■ Sezione documento
►

“Se l’ironia potesse uguagliare le delusioni, l’impresa italiana sarebbe un luogo di sicuro godimento” (Pier Luigi Celli, “Capitani senza gloria. Vizi e virtù dei manager italiani”, Codice edizioni).
ATTUALIZZANDO… IL LIBRO DI CELLI /1. RAFFINATA SCRITTURA E UNA LACUNA
Ieri, alla Feltrinelli di Galleria Sordi, ho assistito alla presentazione del libro di Celli, citato qui sopra. Amo i libri di Celli, il suo eclettismo. Anche quest’ultimo è godibilissimo, salvo una grave lacuna di cui parlerò più avanti. L’eclettismo? Celli è stato ed è tutt’ora un manager di prima linea e grandi responsabilità, in ruoli decisivi per la gestione e il destino di alcune tra le più grandi aziende italiane. Ma ha avuto il tempo, per fortuna, di distinguersi non solo per le sue qualità di manager, ma anche come scrittore: per la lieve, ma sempre incisiva ironia; per la lucidità delle analisi, dei problemi e – come recita il sottotitolo del suo libro – dei vizi e delle virtù dei suoi colleghi. La sua scrittura delinea un filosofo, un sociologo. E tale si conferma anche in questo libro. Avventatamente, come scrivevo ieri, mi sono buttato sul libro, alla ricerca di nomi e cognomi, giudizi, staffilate e complimenti … sapete bene quanto io sia “fissato” sulla personalizzazione e sulle pagelle! E certamente, confidando nella credibilità assoluta di Celli, speravo di trovare nel libro una serie di spunti, positivi e negativi, per il mio lavoro.
Purtroppo, o per fortuna, non è stato così. Nel libro Celli affronta, con l’eleganza che lo distingue, le rogne e i ragli degli asini, e i successi e i meriti dei meritevoli, nel quadro del management, dipinto secondo le sue esperienze, con saggezza e anche con snobismo, senza processi né celebrazioni di alcun personaggio. Chi sono io per rimproverargli questa lacuna? E come si fa a suggerire a un ottimo scrittore cosa avrebbe dovuto scrivere? Dunque, consiglio di cuore la lettura del libro che al fondo è un istruttivo, documentato e colto manuale per chi voglia diventare un grande manager e anche per quei grandi manager che avessero la buona coscienza di riflettere sul loro operato.
IL LIBRO DI CELLI / 2. I MANAGER FANNO PARTE DELLA CASTA
Questa è la lacuna a mio sommesso e rispettoso giudizio. Stiamo vivendo un periodo drammatico, forse cruciale per la società italiana. Mezza Italia non vota, ma non solo non vota, disprezza, detesta, condanna, rifiuta i comportamenti della cosiddetta élite, della classe dirigente al potere. I politici innanzitutto, ma anche i finanzieri, i banchieri, tutti coloro che fanno parte della cosiddetta “governance”, e gli opinionisti, non esclusi i giornalisti (accusati, spesso non a torto, di raccontare bugie e di essersi posti al servizio del potere).

◄

■ Sezione dati
►

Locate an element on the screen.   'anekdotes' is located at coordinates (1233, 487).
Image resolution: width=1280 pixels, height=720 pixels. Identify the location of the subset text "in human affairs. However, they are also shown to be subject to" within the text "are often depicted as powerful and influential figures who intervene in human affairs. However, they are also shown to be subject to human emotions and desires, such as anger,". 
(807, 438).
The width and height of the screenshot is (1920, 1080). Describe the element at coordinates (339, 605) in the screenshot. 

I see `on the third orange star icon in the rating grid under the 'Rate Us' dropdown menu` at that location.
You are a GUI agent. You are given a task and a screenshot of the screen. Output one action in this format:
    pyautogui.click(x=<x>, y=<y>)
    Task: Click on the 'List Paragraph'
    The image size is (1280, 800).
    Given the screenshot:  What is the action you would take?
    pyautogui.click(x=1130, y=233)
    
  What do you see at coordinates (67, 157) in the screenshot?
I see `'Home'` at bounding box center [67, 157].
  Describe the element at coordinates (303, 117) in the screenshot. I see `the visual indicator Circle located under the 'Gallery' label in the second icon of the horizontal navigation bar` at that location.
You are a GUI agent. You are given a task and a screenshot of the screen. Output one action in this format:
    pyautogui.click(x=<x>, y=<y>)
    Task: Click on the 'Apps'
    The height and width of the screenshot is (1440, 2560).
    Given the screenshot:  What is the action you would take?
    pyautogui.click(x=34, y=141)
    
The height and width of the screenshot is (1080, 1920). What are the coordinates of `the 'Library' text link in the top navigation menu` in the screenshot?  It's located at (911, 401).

◄

Ricopia per favore parola per parola un brano del testo sul libro di Celli: parti dalle parole "Purtroppo, o per" e fermati dopo "sul loro operato.".

Purtroppo, o per fortuna, non è stato così. Nel libro Celli affronta, con l’eleganza che lo distingue, le rogne e i ragli degli asini, e i successi e i meriti dei meritevoli, nel quadro del management, dipinto secondo le sue esperienze, con saggezza e anche con snobismo, senza processi né celebrazioni di alcun personaggio. Chi sono io per rimproverargli questa lacuna? E come si fa a suggerire a un ottimo scrittore cosa avrebbe dovuto scrivere? Dunque, consiglio di cuore la lettura del libro che al fondo è un istruttivo, documentato e colto manuale per chi voglia diventare un grande manager e anche per quei grandi manager che avessero la buona coscienza di riflettere sul loro operato.